❇️ Introduction : Le défi climatique à l’heure des nouvelles CDN
Le quinzième rapport sur l’écart entre les besoins et les perspectives en matière de réduction des émissions (Emissions Gap Report 2024) de l’UNEP intervient au bon moment. Alors que les pays doivent soumettre leurs nouvelles Contributions Déterminées au niveau National (CDN) pour 2035 d’ici février 2025, ce rapport souligne une réalité préoccupante : l’ambition ne suffit pas sans action concrète.

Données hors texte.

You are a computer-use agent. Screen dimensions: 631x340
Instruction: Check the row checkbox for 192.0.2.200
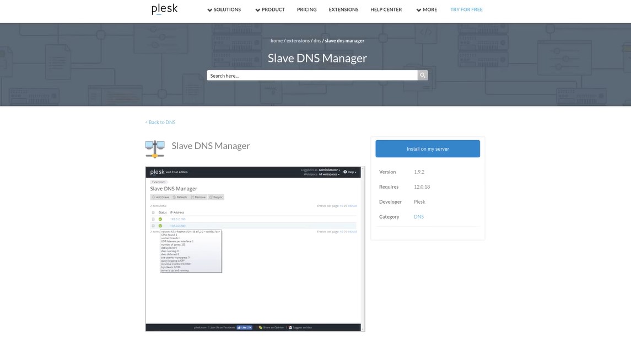153,225
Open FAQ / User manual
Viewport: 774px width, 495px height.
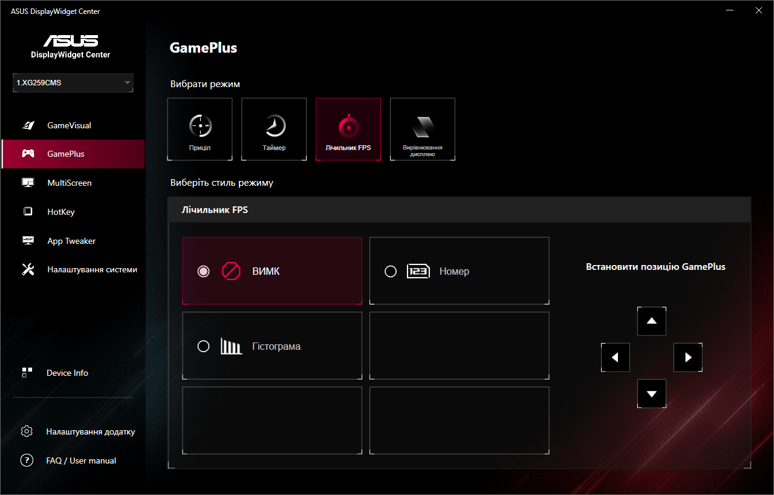pyautogui.click(x=80, y=460)
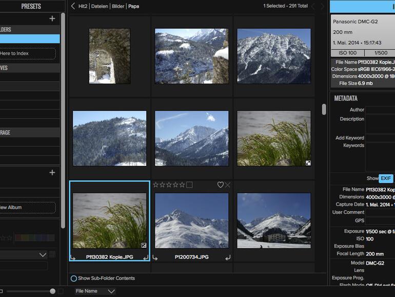
Task: Adjust the thumbnail size slider handle
Action: [52, 291]
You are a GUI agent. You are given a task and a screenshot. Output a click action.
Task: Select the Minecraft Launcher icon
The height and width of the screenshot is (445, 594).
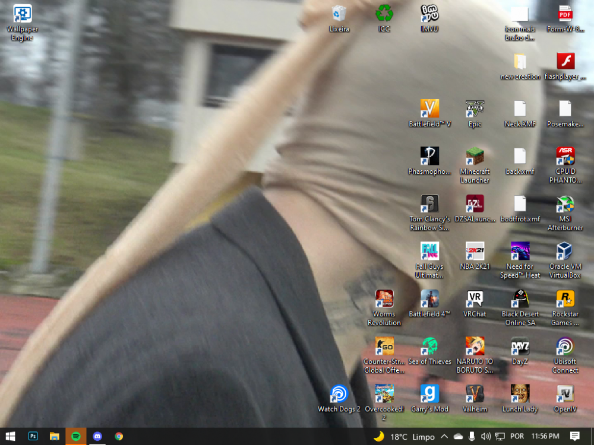[x=475, y=157]
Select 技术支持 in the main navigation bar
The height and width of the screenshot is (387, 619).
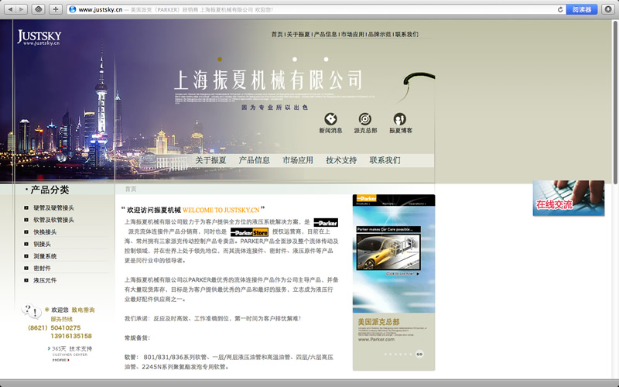[341, 160]
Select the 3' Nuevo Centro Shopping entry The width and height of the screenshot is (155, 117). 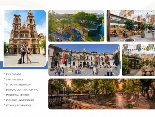click(x=22, y=90)
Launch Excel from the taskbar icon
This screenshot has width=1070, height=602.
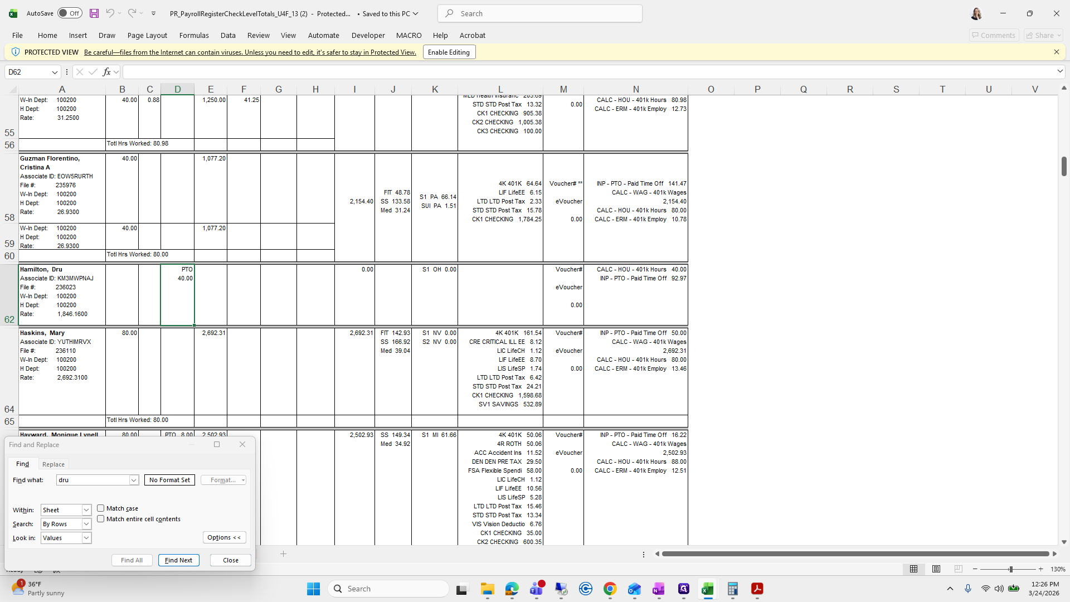[x=708, y=589]
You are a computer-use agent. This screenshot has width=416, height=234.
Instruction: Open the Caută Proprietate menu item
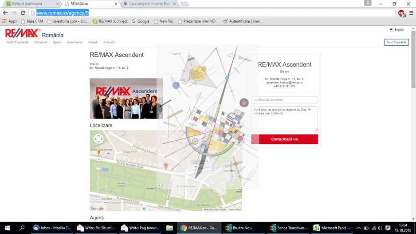click(x=17, y=42)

❇️ L’état des émissions mondiales : une tendance inquiétante
L’année 2023 marque un nouveau record des émissions mondiales de gaz à effet de serre, atteignant 57,1 GtCO2e, soit une augmentation de 1,3% par rapport à 2022. Cette hausse, supérieure à la moyenne de la décennie pré-COVID (0,8% par an), touche tous les secteurs. Le secteur électrique reste le principal émetteur (15,1 GtCO2e), suivi par les transports (8,4 GtCO2e), l’agriculture et l’industrie (6,5 GtCO2e chacun). L’aviation internationale, qui avait connu une forte baisse pendant la pandémie, affiche une reprise spectaculaire avec une croissance de 19,5% en 2023.
❇️ Les inégalités persistantes dans les émissions
Le rapport pointe des disparités importantes entre pays. Le G20, excluant l’Union Africaine, représente 77% des émissions mondiales. Les six plus grands émetteurs concentrent 63% du total, tandis que les pays les moins avancés ne comptent que pour 3%. Les écarts sont encore plus marqués en termes d’émissions par habitant : les États-Unis et la Russie émettent près de trois fois la moyenne mondiale (6,6 tCO2e), alors que l’Inde et l’Union Africaine restent bien en-dessous.
❇️ L’insuffisance des engagements actuels
Bien que 90% des parties à l’Accord de Paris aient actualisé leurs CDN initiales, les progrès se sont essentiellement concentrés avant la COP26 de 2021. Sous les politiques actuelles, les émissions mondiales en 2030 devraient atteindre 57 GtCO2e, dépassant de 2 GtCO2e les objectifs des CDN inconditionnelles et de 5 GtCO2e ceux des CDN conditionnelles. Le G20, collectivement, n’est pas en voie d’atteindre ses objectifs, avec onze membres considérés comme « hors trajectoire ».

❇️ Les engagements net zéro : entre ambition et réalité
Quid des engagements de neutralité carbone? Si 101 parties, représentant 82% des émissions mondiales, ont adopté des objectifs net zéro, la mise en œuvre reste problématique. Tous les membres du G20, à l’exception du Mexique et de l’Union Africaine, ont fixé de tels objectifs. Cependant, sept d’entre eux n’ont pas encore atteint leur pic d’émissions, et les autres devront considérablement accélérer leur décarbonation après 2030.
❇️ L’écart d’émissions : un défi croissant
L’écart entre les trajectoires actuelles et celles nécessaires pour respecter l’Accord de Paris reste alarmant. Pour limiter le réchauffement à 1,5°C, les émissions devraient diminuer de 42% d’ici 2030 par rapport à 2019. Les CDN actuelles ne prévoient qu’une réduction de 4% (inconditionnelles) à 10% (conditionnelles). Le temps perdu depuis 2020 complique encore la tâche, réduisant le budget carbone restant et augmentant les risques de dépassement.
❇️ Les solutions sectorielles et le rôle du financement
Le rapport identifie un potentiel significatif de réduction des émissions : 31 GtCO2e en 2030 et 41 GtCO2e en 2035. Les énergies solaire et éolienne représentent à elles seules 27% de ce potentiel en 2030 et 38% en 2035. La réalisation de ce potentiel nécessite une multiplication par six des investissements dans l’atténuation, avec un accent particulier sur les économies émergentes et en développement.

❇️ Conclusion
Il y a urgence pour une action immédiate et ambitieuse. La trajectoire actuelle mène à un réchauffement de 3,1°C, mais la mise en œuvre complète des engagements existants pourrait le limiter à 1,9°C. Les prochaines CDN devront être beaucoup plus ambitieuses, avec des plans de mise en œuvre détaillés et un soutien financier renforcé aux pays en développement.